#### What this task involves
Copy out the data lines from the one containing "Given: Toggle the S shuffle indicator" through the end of the data, both included, reproducing them word for word and leaving out the pictures.

#### Input rows
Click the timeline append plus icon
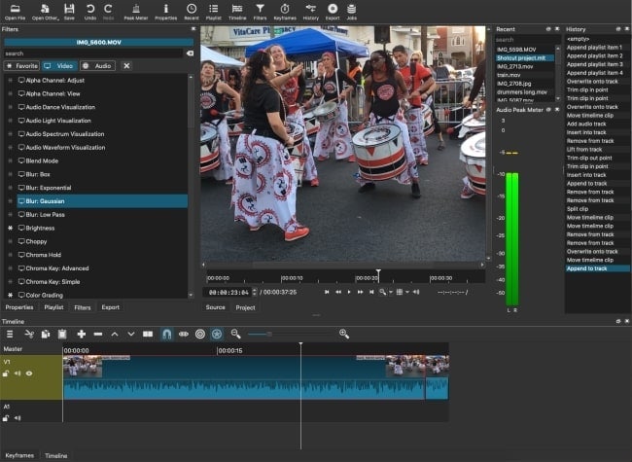Image resolution: width=632 pixels, height=462 pixels. click(82, 334)
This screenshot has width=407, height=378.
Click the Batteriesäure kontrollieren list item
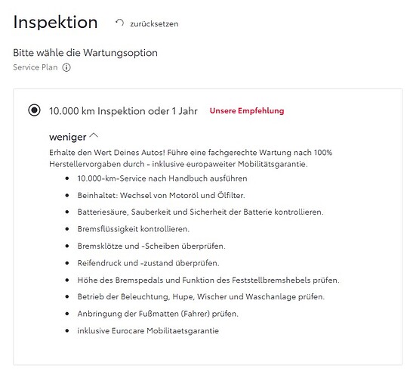pos(200,212)
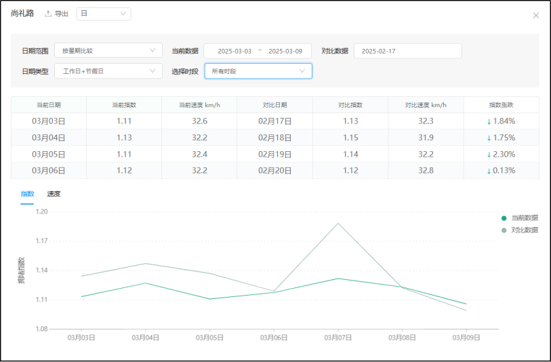Screen dimensions: 551x362
Task: Click the start date 2025-03-03 field
Action: click(234, 51)

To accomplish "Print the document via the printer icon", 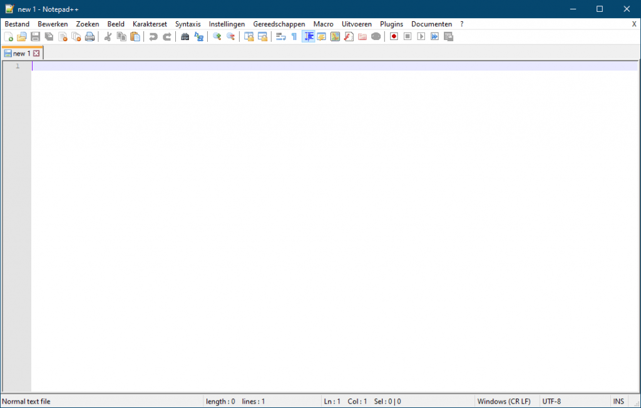I will click(90, 36).
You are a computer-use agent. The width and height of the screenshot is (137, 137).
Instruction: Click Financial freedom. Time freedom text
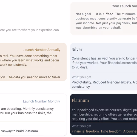pyautogui.click(x=104, y=131)
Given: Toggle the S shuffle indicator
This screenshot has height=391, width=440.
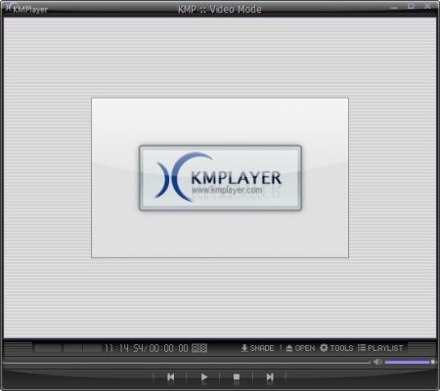Looking at the screenshot, I should click(203, 348).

#### Problem solution
Given: Toggle the S shuffle indicator
This screenshot has height=391, width=440.
Looking at the screenshot, I should click(203, 348).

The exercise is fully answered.